The pressure is on: Brodie and a team of conservation scientists published a paper in the journal Science pressing for action. They say that now is the time for conservationists worldwide to create a universal framework to help weigh the benefits and risks of assisted colonization proposals — helping move assisted colonization from theory to practice. They’ve called on members of COP-15, held in October, to take action.
“This anti-interventionist idea seems crazy, because we’re already intervening on a huge scale.”
Jedediah Brodie
Brodie became interested in assisted colonization last summer in the island nation of Palau. He thought that the seed-dispersing animals, like bats and pigeons, wouldn’t be able to carry the seeds from threatened local plants to the mainland if the island becomes inhospitable, reports Yale e360. So, certain species of plants like mangosteen, native only to the islands, are effectively trapped.
“Those species aren’t going to have anywhere to go when climate change makes Palau uninhabitable — because of either changing temperature, precipitation, or because of sea-level rise just drowning habitat. So if we want to keep those species on Earth, we have to move some of them somehow,” he said.
But the problem is facing local species and habitats all over the globe, and a project of that scale seemed insurmountable — hence the call for an international framework.
Getting to action? Those conversations didn’t happen at the COP-15 meeting, but the team isn’t giving up.
“We are hoping to get the CVD [Convention on Biological Diversity] to agree to a taskforce of experts, probably in conjunction with other groups like the IUCN, to start thinking about the international policy related to this issue,” Brodie says. “We’re not saying this should be done all over the place all the time.

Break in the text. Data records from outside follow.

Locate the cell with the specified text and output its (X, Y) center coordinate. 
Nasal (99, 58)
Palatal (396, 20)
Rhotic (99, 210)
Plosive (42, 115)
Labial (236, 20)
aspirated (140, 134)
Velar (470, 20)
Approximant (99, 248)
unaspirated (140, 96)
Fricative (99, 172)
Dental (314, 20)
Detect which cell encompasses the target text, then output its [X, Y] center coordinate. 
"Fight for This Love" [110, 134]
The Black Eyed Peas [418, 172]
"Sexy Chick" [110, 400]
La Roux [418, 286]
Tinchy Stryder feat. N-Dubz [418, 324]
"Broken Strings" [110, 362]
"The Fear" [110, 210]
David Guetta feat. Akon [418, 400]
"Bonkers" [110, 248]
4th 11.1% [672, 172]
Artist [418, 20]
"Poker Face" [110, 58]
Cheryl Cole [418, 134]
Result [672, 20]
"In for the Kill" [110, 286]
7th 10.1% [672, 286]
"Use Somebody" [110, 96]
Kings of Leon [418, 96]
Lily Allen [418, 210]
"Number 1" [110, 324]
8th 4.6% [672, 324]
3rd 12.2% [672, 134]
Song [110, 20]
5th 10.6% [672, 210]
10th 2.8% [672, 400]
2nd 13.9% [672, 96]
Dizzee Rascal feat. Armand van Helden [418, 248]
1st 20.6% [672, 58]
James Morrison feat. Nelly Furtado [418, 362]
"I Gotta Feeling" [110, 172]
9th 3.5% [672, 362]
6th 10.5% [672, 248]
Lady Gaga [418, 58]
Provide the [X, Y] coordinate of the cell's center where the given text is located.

We’re saying there needs to be a policy framework to think about these on a case-by-case basis.”
Yet despite the call to get everyone on the same page, the debate continues to rage. In response to the paper in Science, biologists Anthony Ricciardi and Daniel Simberloff write that Brodie and colleagues “fail to acknowledge the difficulties in predicting the impact of invasions.”
In other words, releasing endangered species into new environments could do more harm to local ecosystems than it does good for migrants, and we won’t realize it until the cat (or other species) is out of the bag.
Yet Brodie’s team fires back: “Assisted colonization is going to be used and has been used,” they write. “Maintaining a policy void will not stop people from taking action. Well-constructed policy guidance would assist conservationists and governments in making informed decisions.”